Stars: Natalie Portman, Oscar Isaac, Jennifer Jason Leigh, Gina Rodriguez, Tessa Thompson, Tuva Novotny, Benedict Wong, David Gyasi, Sonoya Mizuno.
Director: Alex Garland
Screenplay: Alex Garland
All of its sloppiness is saved by its final act. All of it is saved by the beauty of its final act. Its final act blends, blends, blends, blends through its horror—the beauty of its horror. Life is terrifying, lifeforms are terrifying, and mutation of survival is beyond creepy, gross, skin crawling and frankly alien.
Annihilation's greatest strength is its team of women. With women the story is more intriguing, more organic, with the male characters being the foil, the MacGuffin to the beginning of the story.

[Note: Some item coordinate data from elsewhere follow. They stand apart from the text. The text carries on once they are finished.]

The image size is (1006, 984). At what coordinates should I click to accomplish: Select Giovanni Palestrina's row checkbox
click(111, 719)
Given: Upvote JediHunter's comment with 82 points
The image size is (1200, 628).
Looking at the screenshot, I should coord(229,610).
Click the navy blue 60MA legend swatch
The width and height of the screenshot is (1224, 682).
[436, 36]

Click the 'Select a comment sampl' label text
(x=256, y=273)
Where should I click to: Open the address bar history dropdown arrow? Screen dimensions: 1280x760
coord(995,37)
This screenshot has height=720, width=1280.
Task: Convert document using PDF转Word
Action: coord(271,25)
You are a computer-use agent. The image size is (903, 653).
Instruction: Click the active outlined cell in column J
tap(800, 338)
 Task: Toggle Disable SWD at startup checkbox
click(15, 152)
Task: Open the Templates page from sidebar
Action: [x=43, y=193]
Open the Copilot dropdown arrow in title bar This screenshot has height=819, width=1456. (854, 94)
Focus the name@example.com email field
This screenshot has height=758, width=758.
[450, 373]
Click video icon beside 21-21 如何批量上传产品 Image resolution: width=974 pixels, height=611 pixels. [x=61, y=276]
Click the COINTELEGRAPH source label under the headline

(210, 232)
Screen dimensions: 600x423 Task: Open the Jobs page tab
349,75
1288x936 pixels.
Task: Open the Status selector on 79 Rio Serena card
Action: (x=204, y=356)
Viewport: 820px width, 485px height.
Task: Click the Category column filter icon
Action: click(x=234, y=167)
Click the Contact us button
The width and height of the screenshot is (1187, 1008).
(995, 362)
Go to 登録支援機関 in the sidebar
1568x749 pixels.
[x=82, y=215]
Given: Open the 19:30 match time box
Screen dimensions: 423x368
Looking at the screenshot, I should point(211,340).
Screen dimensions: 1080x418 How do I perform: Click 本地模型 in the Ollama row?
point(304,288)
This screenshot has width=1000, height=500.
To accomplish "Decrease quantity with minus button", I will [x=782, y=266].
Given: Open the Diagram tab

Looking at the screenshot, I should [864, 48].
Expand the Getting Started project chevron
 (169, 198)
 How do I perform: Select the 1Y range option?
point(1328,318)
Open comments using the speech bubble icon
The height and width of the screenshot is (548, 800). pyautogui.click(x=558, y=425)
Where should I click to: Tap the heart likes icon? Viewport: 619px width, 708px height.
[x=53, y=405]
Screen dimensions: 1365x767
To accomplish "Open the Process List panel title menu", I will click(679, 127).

Each character are their own beings that conflict, coincide, repel, connect, and destruct all at once. All on their own personal journey's that lead them to different ends.
Annihilation weakens at its structure taking away from its ambiguity with flashbacks in an interview room. It is not needed, we need no in to the world here. There needs no definite beginning or end or rationale which is why it feels so wrong and out of place. The convention almost destroyed the beauty of Garland's work. But then I guess the film is depicting the art itself, self-destruction is imprinted into the DNA itself.